Creio ter insistido o suficiente sobre os erros que nossos críticos cometem ao cair sob a influência da filosofia contemporânea, transformando certas figuras de estilo em uma visão de mundo, revestindo tal ou tal procedimento com pretensões astrológicas que ele não poderia possuir e, por conseguinte, retirando da psicologia clássica aquilo que dela o cinema poderia acomodar, explicitar, não reduzindo o homem à “sequência de aparições que o manifestam” (Jean-Paul Sartre), e, por paradoxo, do monismo do fenômeno, restaurando a pluralidade de interpretação que lhe falta. No cinema a beleza é apenas a admissão do caráter, a qual nos dá sobre determinada atriz indicações sobre aquilo que nela não é atuação. O cinema não se interroga sobre a beleza de uma mulher, ele apenas duvida do seu coração, registra a sua perfídia (é uma arte, escreve La Bruyère, a pessoa se colocar toda numa palavra ou numa ação que dá o troco), vê apenas seus movimentos. Não devemos sorrir de tanta paixão a ponto de febrilizar a lógica, sentimos que o que garante o seu valor é que se trata a cada instante de amar ou de morrer.
Hans Lucas
Notas:
[1] Fundada em 1915 na Califórnia por três produtores e três cineastas (Griffith, Sennett e Ince), a Triangle Film Corporation (ou Triangle Pictures ou Triangle Motion Picture Company) foi até 1919 uma companhia americana muito importante e prolífica de produção e distribuição de filmes. [N.T.]
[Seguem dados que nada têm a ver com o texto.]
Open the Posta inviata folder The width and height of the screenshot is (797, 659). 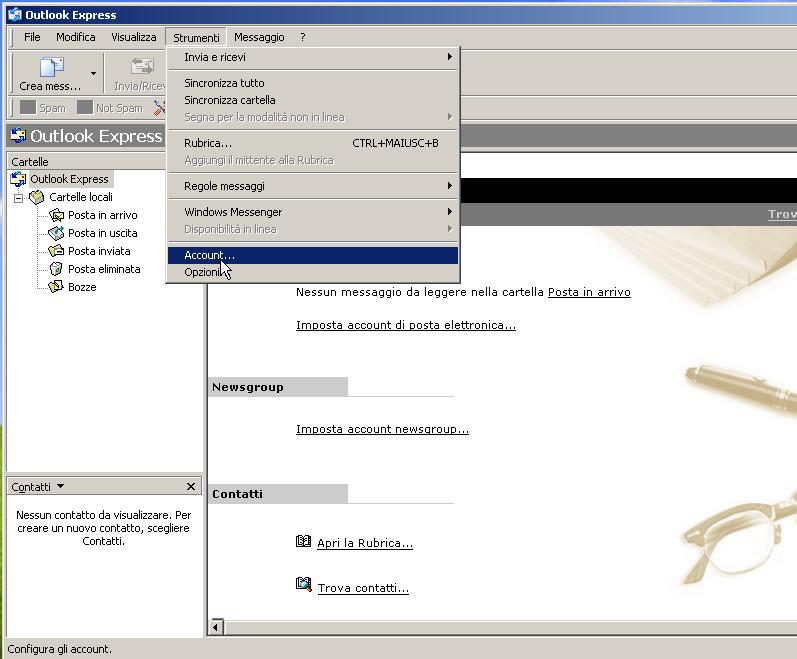pyautogui.click(x=98, y=251)
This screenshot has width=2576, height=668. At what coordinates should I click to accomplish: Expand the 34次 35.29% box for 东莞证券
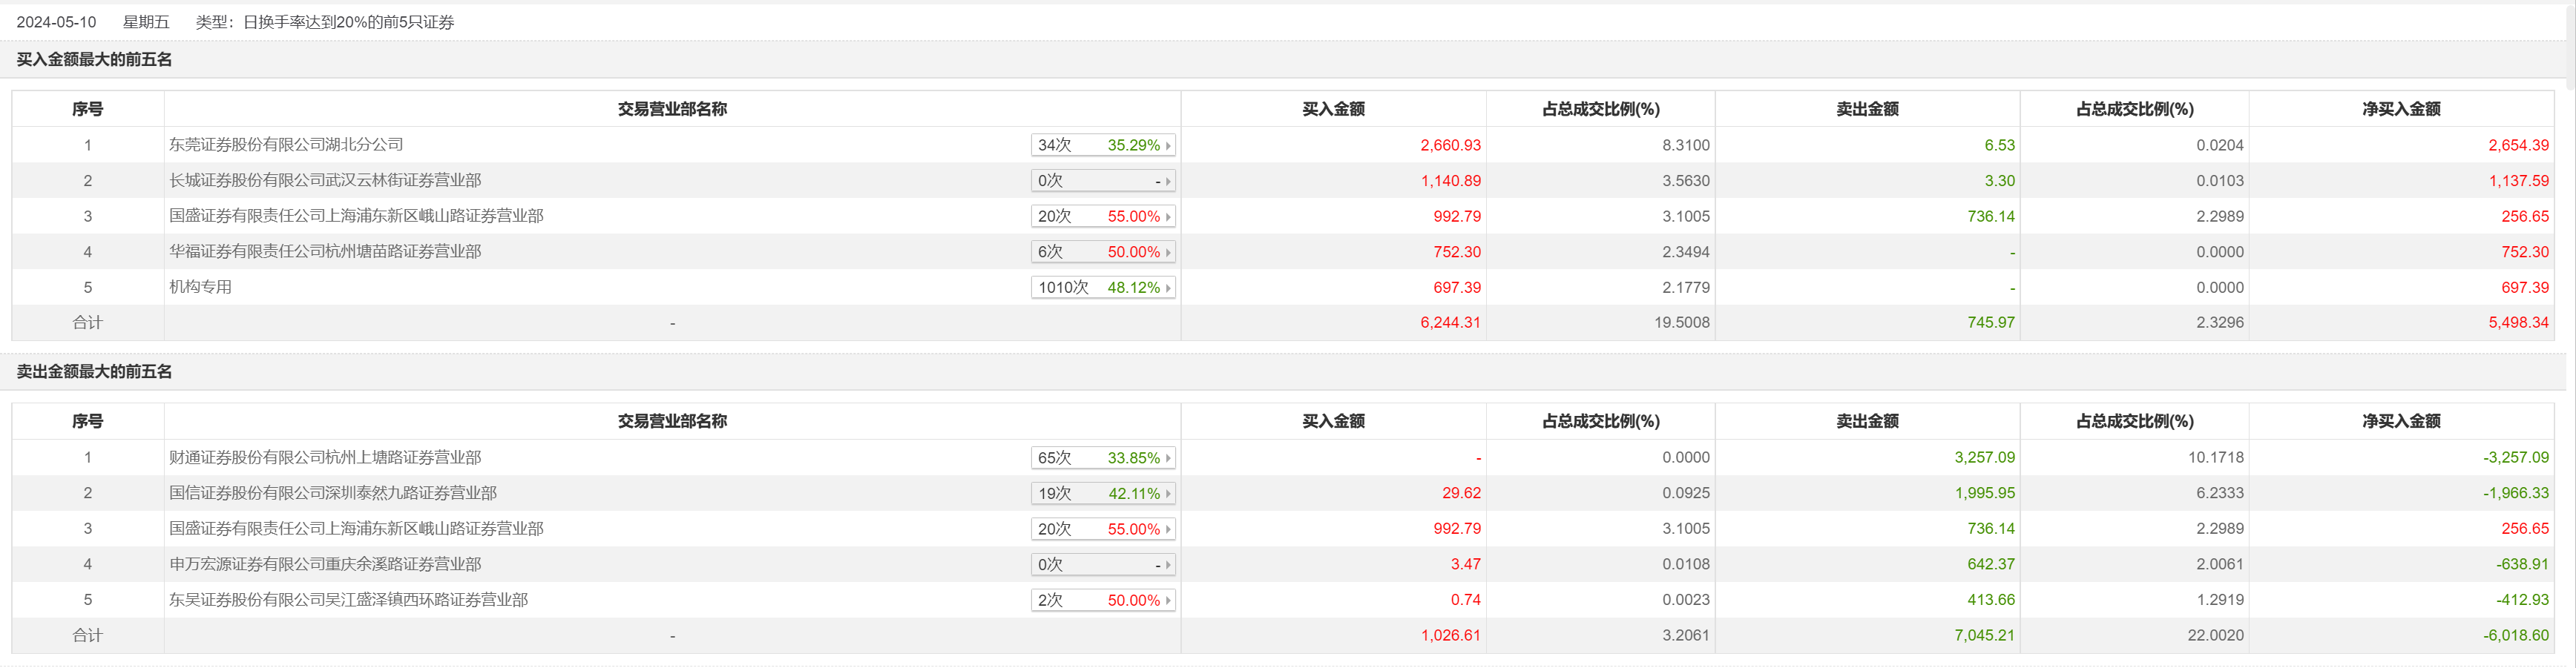point(1103,145)
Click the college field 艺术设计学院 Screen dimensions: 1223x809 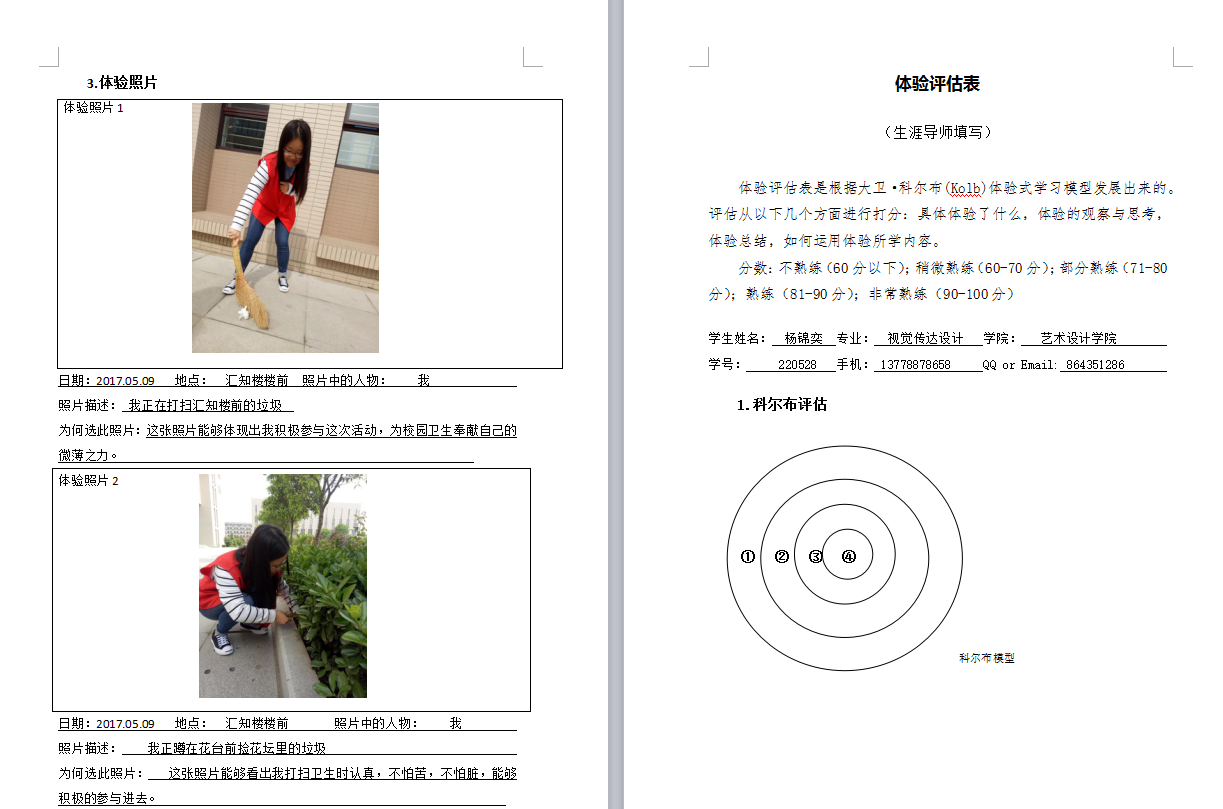pyautogui.click(x=1078, y=339)
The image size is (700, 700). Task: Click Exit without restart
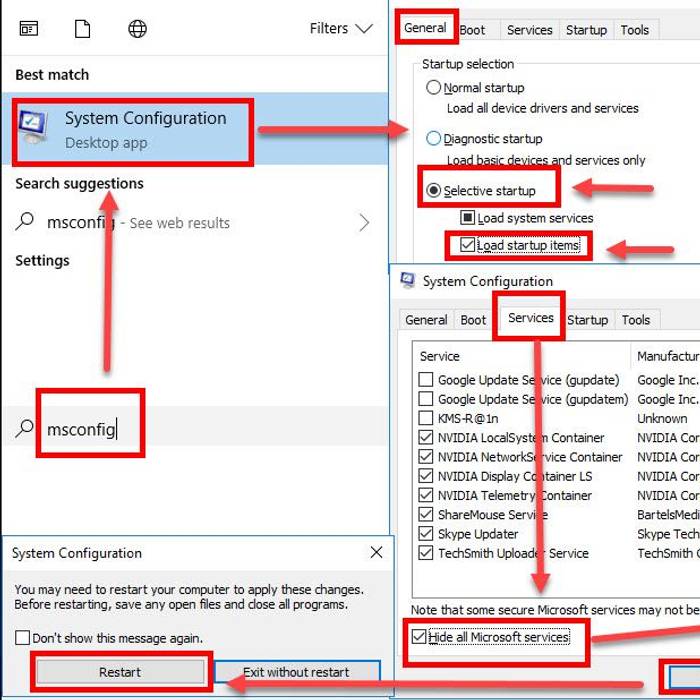[296, 672]
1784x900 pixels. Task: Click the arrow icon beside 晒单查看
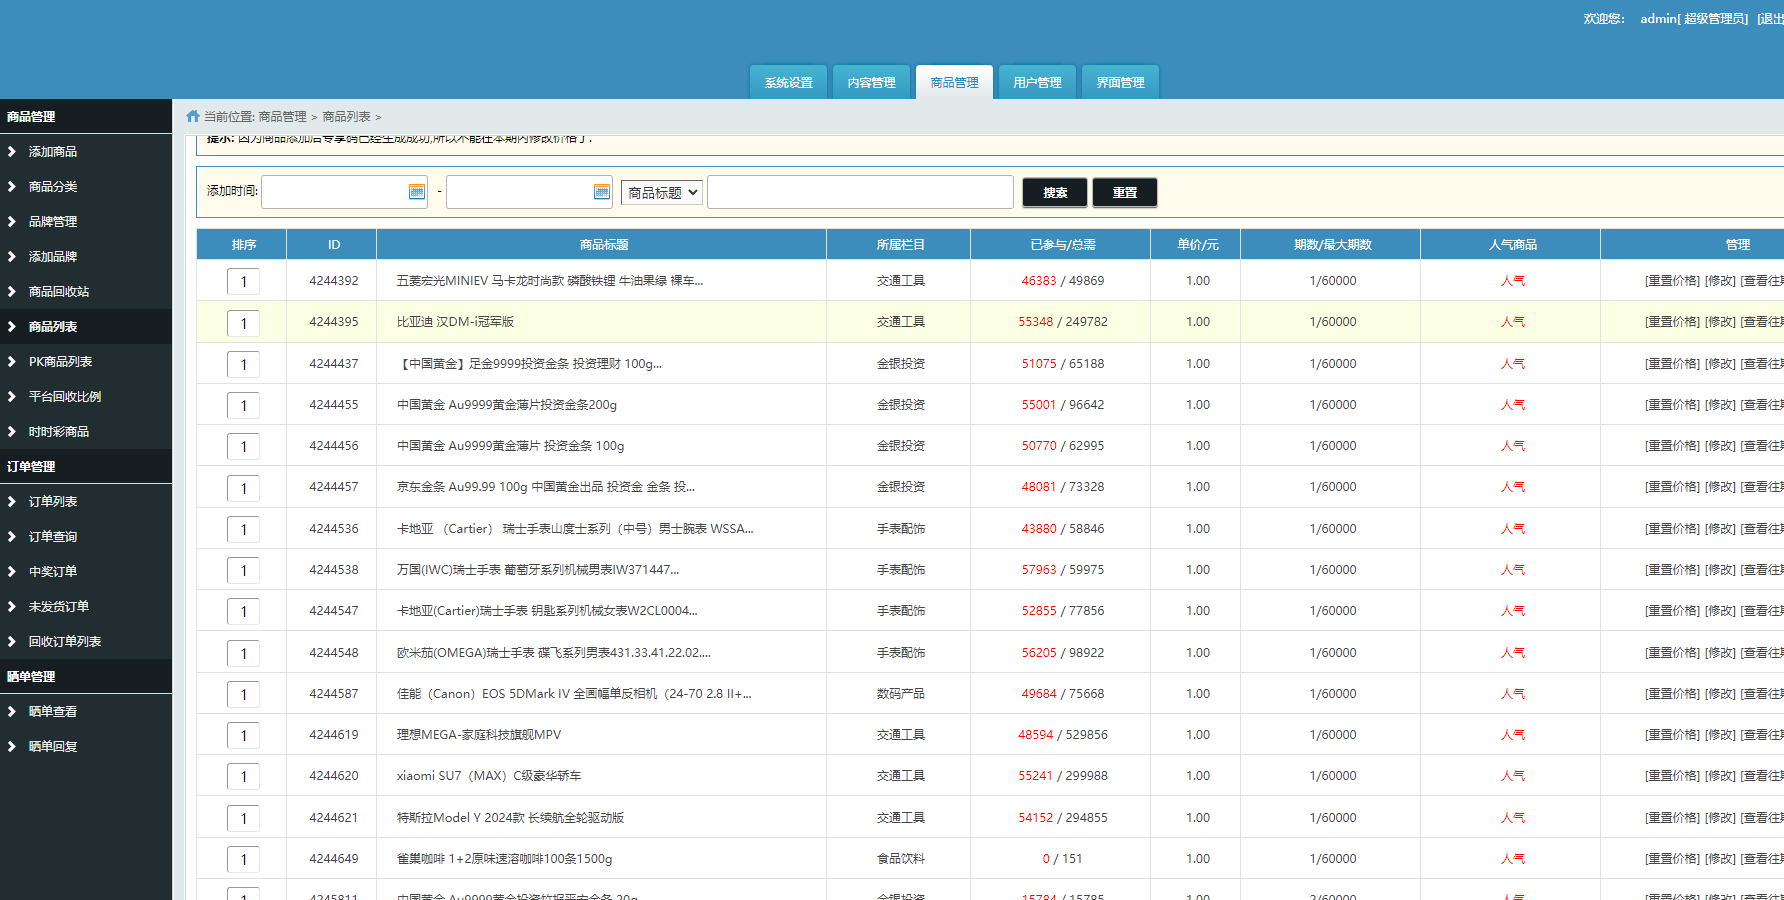pos(12,712)
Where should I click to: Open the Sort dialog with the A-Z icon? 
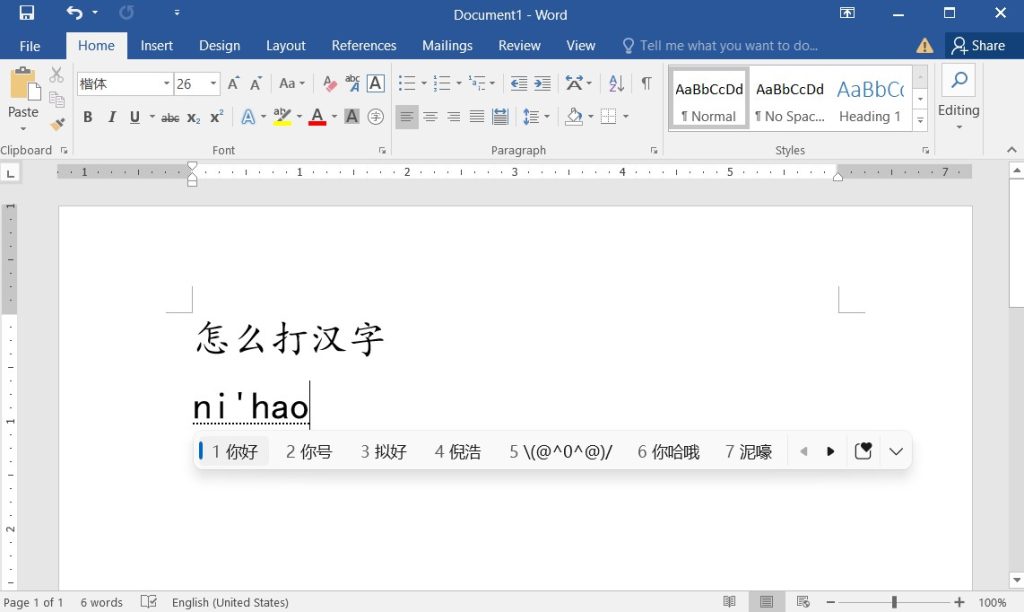tap(615, 84)
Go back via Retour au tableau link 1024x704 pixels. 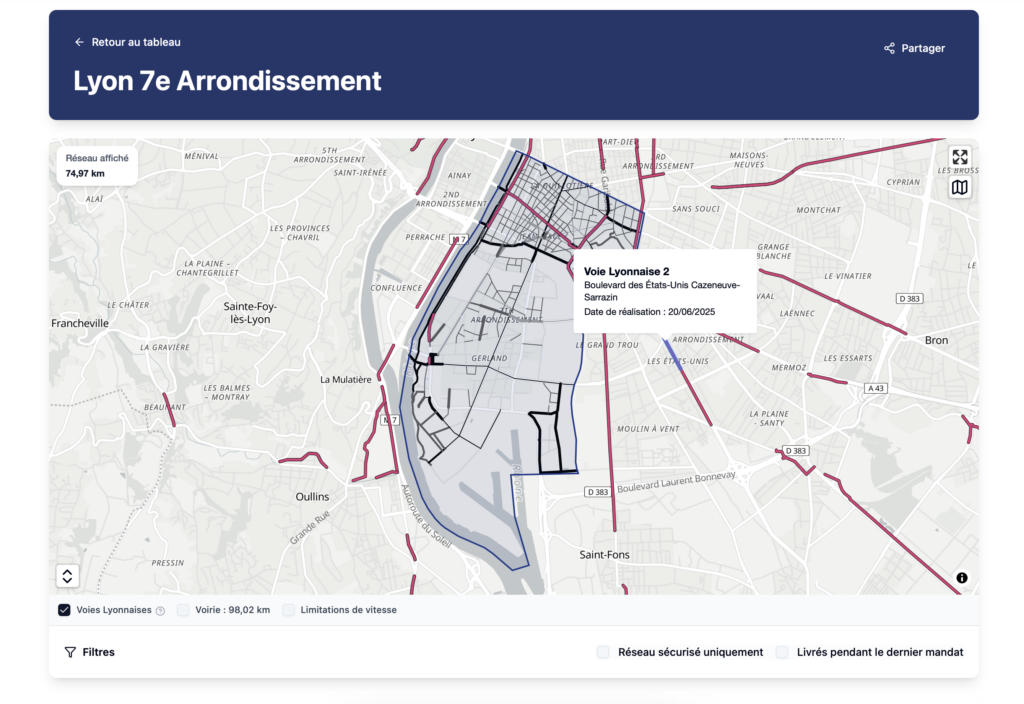[x=135, y=43]
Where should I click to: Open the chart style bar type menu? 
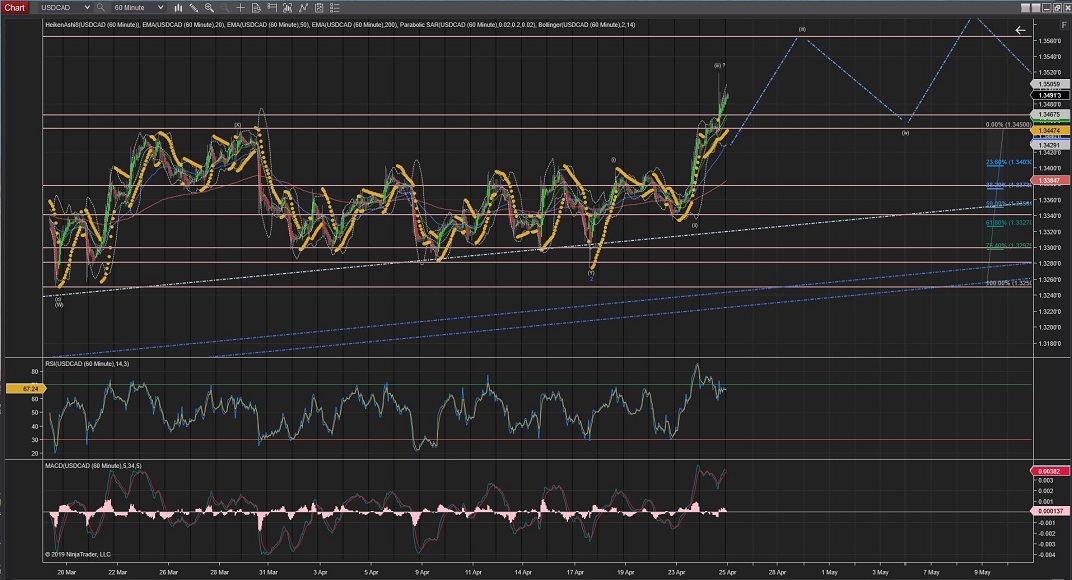click(179, 7)
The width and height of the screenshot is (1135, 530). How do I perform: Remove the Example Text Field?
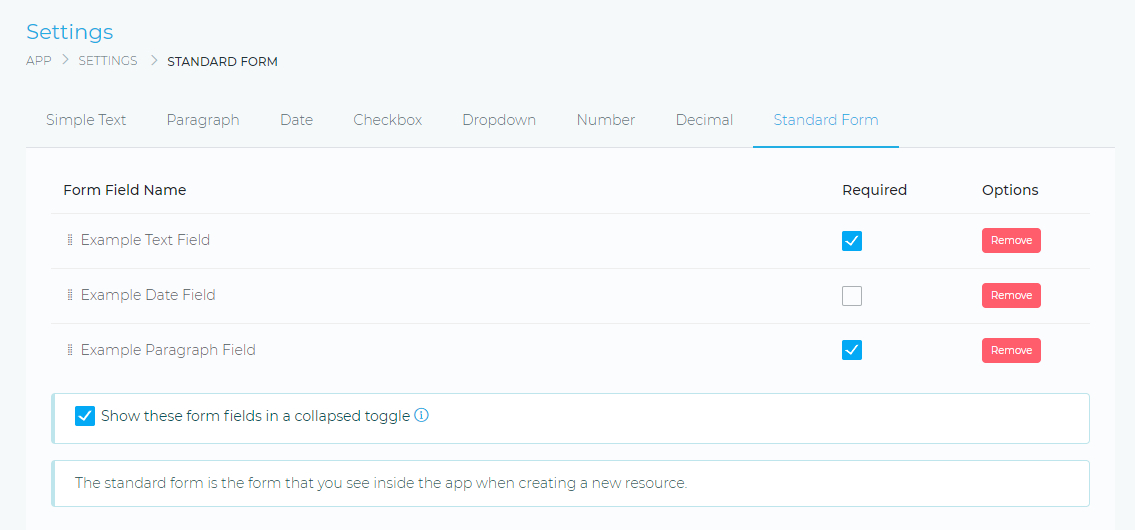[x=1011, y=241]
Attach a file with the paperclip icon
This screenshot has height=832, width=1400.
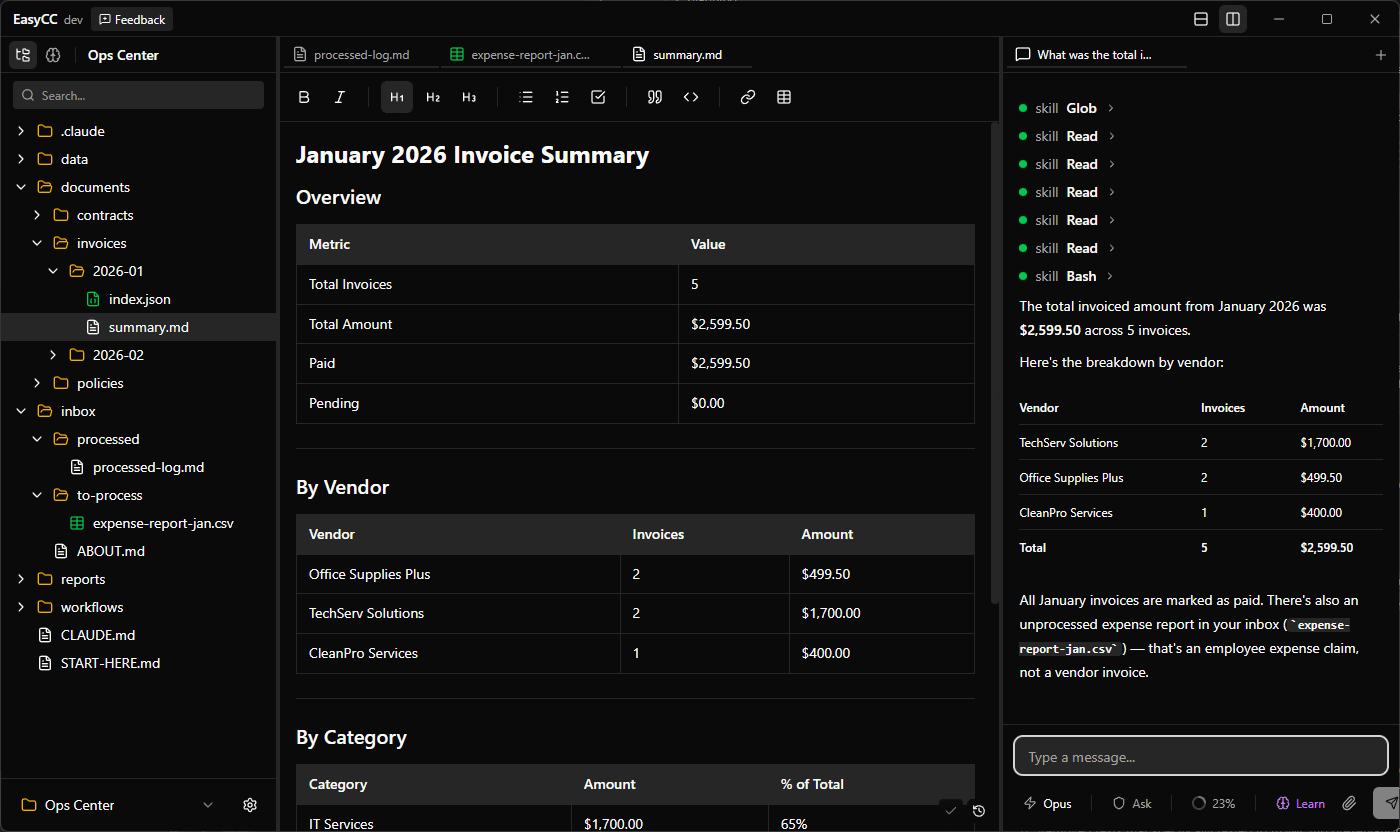(1349, 803)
[2] Roger Caillois, “Quatre essais de sociologie contemporaine” (1951).
[3] André Chénier, “L’invention”, Oeuvres poétiques, textos compilados por Louis Moland, Garnier, 1889, volume 2, pp. 57-70. [N.T.]
[4] Éric Rohmer, “Renoir Américain”, Cahiers du cinéma n.º 8, janeiro de 1952, pp. 33-40.
(Cahiers du cinéma n.º 15, setembro de 1952, pp. 28-32. Traduzido por Bruno Andrade)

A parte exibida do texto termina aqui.